Reminding voters of Rajapaksa's victory, state-controlled TV stations showed clips of Wednesday's attack in Paris by suspected Islamist militants at the offices of a satirical magazine and then switched to old footage of the Sri Lankan war.
"When we see these images we also remember the history of terrorism in Sri Lanka," the announcer said.
Although his popularity has waned, Rajapaksa called the election two years early, confident that the perennially fractured opposition would fail to find a credible challenger.
But he did not anticipate the emergence of Mithripala Sirisena, who quit as one of Rajapaksa's ministers and crossed to the other side to become the opposition's candidate in November, triggering a flood of defections from the government.
"It has been a big shock for the president," said a Western diplomat in Colombo, recalling Rajapaksa's campaign-trail plea to voters to back "the devil they know" rather than an "unknown angel".
Some 15 million people are eligible to vote in the election, which began shortly after dawn. A result is expected to emerge in the early hours of Friday.

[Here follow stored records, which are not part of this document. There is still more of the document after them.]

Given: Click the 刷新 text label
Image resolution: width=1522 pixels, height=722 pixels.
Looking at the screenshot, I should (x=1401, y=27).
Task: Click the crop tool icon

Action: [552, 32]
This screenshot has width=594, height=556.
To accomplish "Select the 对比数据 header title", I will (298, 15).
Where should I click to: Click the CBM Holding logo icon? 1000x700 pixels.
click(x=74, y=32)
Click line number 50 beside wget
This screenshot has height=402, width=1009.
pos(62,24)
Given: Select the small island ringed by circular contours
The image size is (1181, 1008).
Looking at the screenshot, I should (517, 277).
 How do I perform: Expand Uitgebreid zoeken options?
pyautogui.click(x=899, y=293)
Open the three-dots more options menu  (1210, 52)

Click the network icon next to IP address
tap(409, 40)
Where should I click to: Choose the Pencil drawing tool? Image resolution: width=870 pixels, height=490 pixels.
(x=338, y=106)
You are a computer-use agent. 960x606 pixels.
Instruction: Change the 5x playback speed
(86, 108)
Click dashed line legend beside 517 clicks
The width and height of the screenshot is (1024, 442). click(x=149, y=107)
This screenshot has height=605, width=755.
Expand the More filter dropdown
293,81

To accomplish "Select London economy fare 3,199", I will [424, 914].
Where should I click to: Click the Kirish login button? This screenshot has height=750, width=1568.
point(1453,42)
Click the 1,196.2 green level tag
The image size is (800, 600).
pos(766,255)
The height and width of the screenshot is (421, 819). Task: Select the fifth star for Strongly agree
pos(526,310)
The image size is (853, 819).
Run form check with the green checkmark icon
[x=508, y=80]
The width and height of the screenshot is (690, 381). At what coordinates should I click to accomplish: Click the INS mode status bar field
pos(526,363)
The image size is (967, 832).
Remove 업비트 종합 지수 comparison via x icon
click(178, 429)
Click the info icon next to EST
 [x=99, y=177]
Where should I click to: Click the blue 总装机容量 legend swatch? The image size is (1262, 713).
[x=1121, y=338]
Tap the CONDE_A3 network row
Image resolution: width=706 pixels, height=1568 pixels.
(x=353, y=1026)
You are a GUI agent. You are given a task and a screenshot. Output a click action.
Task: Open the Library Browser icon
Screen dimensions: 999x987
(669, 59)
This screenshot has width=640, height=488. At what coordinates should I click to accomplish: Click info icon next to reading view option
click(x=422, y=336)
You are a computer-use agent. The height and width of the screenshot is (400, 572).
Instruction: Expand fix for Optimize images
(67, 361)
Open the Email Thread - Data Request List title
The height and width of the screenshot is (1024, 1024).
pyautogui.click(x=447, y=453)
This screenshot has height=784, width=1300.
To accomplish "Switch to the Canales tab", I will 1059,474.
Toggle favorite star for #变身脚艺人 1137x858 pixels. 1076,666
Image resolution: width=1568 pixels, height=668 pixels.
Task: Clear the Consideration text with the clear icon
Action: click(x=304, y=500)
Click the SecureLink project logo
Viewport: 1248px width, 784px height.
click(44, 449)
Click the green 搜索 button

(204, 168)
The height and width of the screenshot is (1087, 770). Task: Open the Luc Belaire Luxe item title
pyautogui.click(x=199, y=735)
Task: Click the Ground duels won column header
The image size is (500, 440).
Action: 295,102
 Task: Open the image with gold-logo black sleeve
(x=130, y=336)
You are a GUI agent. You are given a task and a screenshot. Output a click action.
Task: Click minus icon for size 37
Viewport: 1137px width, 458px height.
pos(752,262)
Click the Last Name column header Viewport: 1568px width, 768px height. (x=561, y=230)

With more than 25,000 local and about 70 foreign monitors set to observe the vote, the election commission has said it is confident the poll will be free and fair.
Nevertheless, rumours have been rife in Colombo that force may be used to keep Sirisena voters away, that the result will somehow be distorted or even that the military might be deployed if Rajapaksa looks set to lose.
A local observer group, the Centre for Monitoring Election Violence, said there had been "unparalleled misuse of state resources and media" by Rajapaksa's party and that police inaction had given free rein to election-related violence in which one person was killed and dozens were injured.
Comments
Comments are closed.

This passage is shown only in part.